8. There will be two new Hall of Famers
The Hall of Fame’s Contemporary Era Committee will soon meet to consider eight candidates whose “primary contribution to the game came since 1980,” and their results will be announced at the Winter Meetings this Sunday, Dec. 7. Those eight players: Barry Bonds, Roger Clemens, Carlos Delgado, Jeff Kent, Don Mattingly, Dale Murphy, Gary Sheffield, and the late Fernando Valenzuela. A candidate needs 12 votes from the 16-person committee for induction. This next bold prediction says the committee will vote in Mattingly and Valenzuela. Valenzuela is one of the game’s most important figures of the last 50 years, and the winds seem to be blowing in Mattingly’s favor. There might be enough anti-performance enhancing drug sentiment on the committee to get him over the threshold, similar to Fred McGriff two years ago. Our Matt Snyder has everything you need to know about the Contemporary Era Committee ballot.
9. Fewer than 10 Rule 5 Draft picks will be made
The annual Rule 5 Draft is a mechanism designed to prevent teams from burying players in the minors indefinitely. It gives players another path to the big leagues and, while most Rule 5 Draft picks don’t amount to much, every so often a team strikes gold, like the White Sox did with All-Star righty Shane Smith in 2025. Teams are not required to make a pick and Rule 5 Draft activity is waning. The last six Rule 5 Drafts have averaged 14 picks. Before that, it wasn’t uncommon to see upwards of 20 picks. There are a few reasons for this, including teams being better at identifying which prospects to protect and which to expose, as well as the fact so many more teams are in the race in the three-wild card era. It’s hard to tie up a roster spot on a Rule 5 Draft player when you’re contending. Because of that, I boldly predict we’ll get fewer than 10 Rule 5 Draft picks next week. It would be the first time that has happened since 2013 (nine) and only the second time this century.

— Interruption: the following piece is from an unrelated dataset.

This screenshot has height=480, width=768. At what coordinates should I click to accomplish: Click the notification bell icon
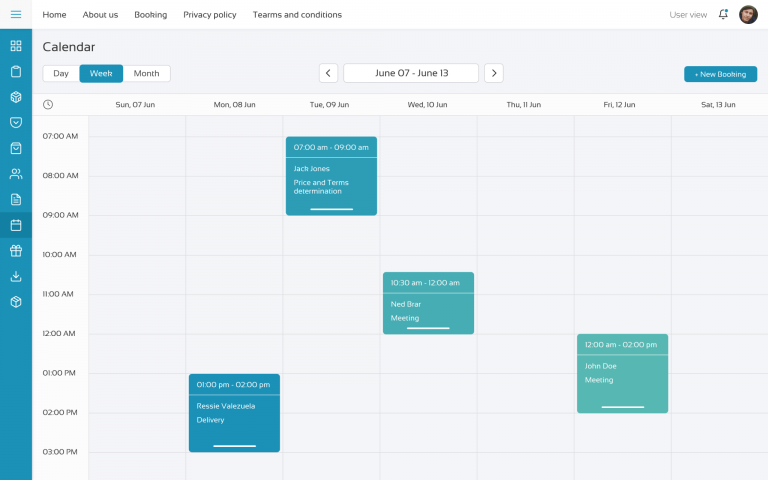pos(723,15)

10. A long shot will win the Draft Lottery
Perhaps this last prediction doesn’t qualify as bold seeing how a long shot has won the last two Draft Lotteries. Two years ago, the Guardians, with 2.0% odds, moved up from the No. 9 pick to the No. 1 pick. Last year, the Nationals jumped three spots and landed the No.1 pick despite 10.2% odds. We might as well continue the tradition this year and say a team pulls a Guardians and wins the No. 1 pick while having 2.0% lottery odds or worse. That narrows it down to seven teams (odds via MLB.com): Marlins (1.85%), D-backs (1.51%), Rangers (1.34%), Giants (1.01%), Royals (0.84%), Mets (0.67%), and Astros (0.34%). I’m thinking Rangers. Sound good? Point is, a long shot will win the Draft Lottery again. That’s our final bold prediction.